Hakim Konstitusi Guntur Hamzah mengatakan Eliadi dan Saiful selaku Pemohon I dan Pemohon II merupakan perorangan warga negara Indonesia, tetapi bukan anggota organisasi parpol.

Atas dasar itu, hakim konstitusi menilai Eliadi dan Saiful tidak memiliki kualifikasi yang berkaitan dengan ihwal anggapan potensi kerugian hak konstitusional yang muncul dengan berlakunya pasal yang digugat.

“Bahkan, sekiranya kualifikasi pemohon I dan pemohon II ditemukan langkah-langkah konkret untuk menjadi anggota parpol, quod non, hal ini belum cukup juga menggambarkan adanya keterpenuhan syarat kualifikasi tersebut,” ucap Guntur.

Sementara itu, Andreas selaku pemohon III tidak dapat menunjukkan kartu tanda anggota (KTA) Partai Golkar. MK hanya menemukan bukti berupa fotokopi Surat Keputusan DPP Partai Golkar tentang Pengesahan Komposisi dan Personalia Badan Penanggulangan Bencana DPP Partai Golkar Masa Bakti 2019-2024.
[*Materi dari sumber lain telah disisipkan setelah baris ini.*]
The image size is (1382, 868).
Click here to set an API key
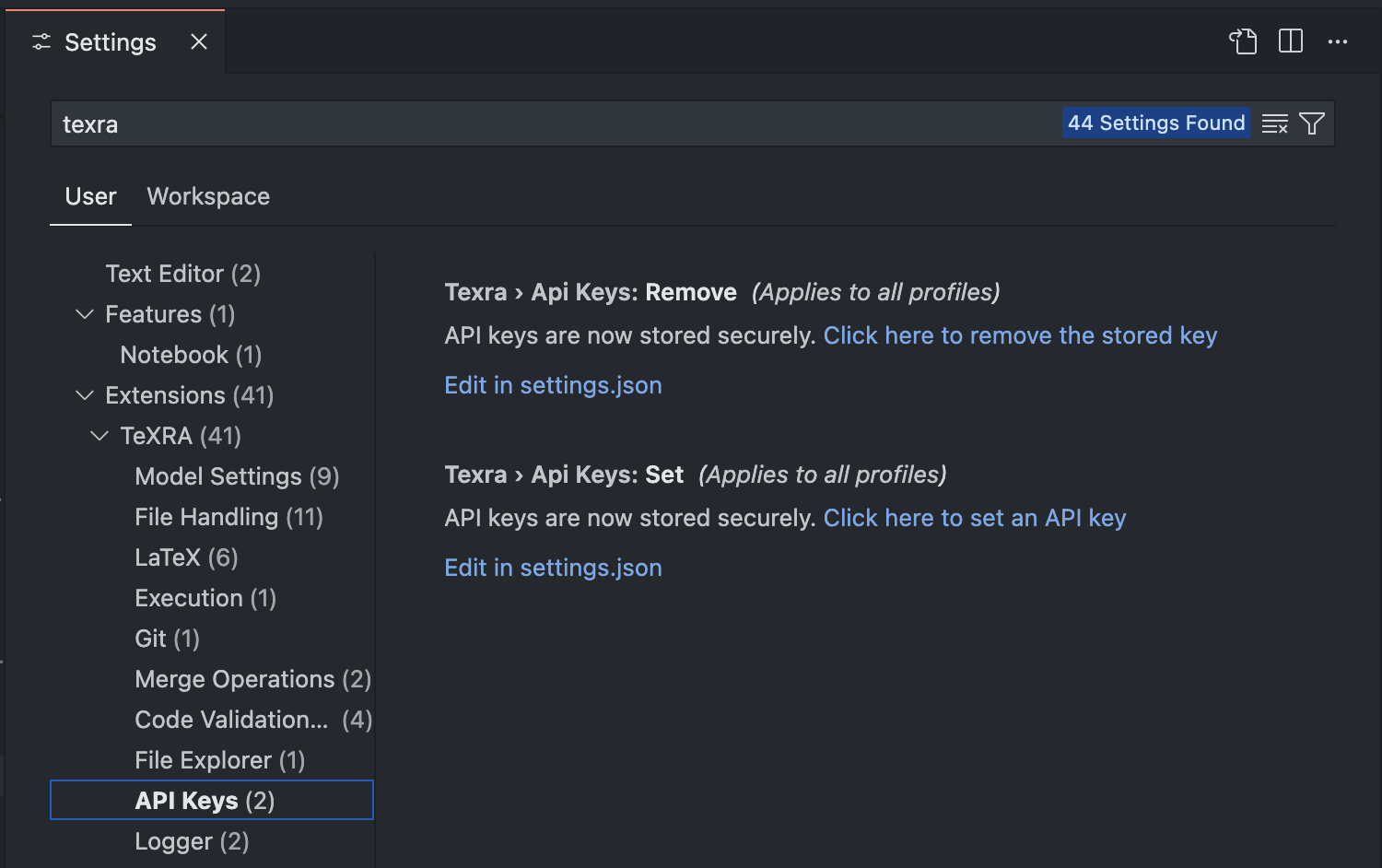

Surat keputusan itu, kata hakim, tidak cukup untuk membuktikan bahwa Andreas adalah anggota maupun pengurus Partai Golkar. Dengan demikian, hakim MK tidak mendapatkan keyakinan bahwa Andreas adalah anggota atau pengurus parpol.

“Terlebih lagi, nama yang tercantum dalam SK dimaksud berbeda dengan nama yang dicantumkan Pemohon dalam permohonan a quo dan KTP Pemohon III,” jelas Guntur.

Lebih lanjut, Daniel selaku pemohon IV memenuhi kualifikasi sebagai anggota parpol yang dibuktikan dengan kepemilikan KTA Partai Nasdem. Namun, ia tidak dapat menyertakan bukti sebagai pengurus Partai Nasdem.

Selain itu, kata Guntur, Daniel tidak pernah menggunakan haknya untuk menyalurkan aspirasi kepada parpolnya, berkenaan keinginan melakukan pembatasan periodisasi dan masa jabatan ketum parpol saat musyawarah nasional.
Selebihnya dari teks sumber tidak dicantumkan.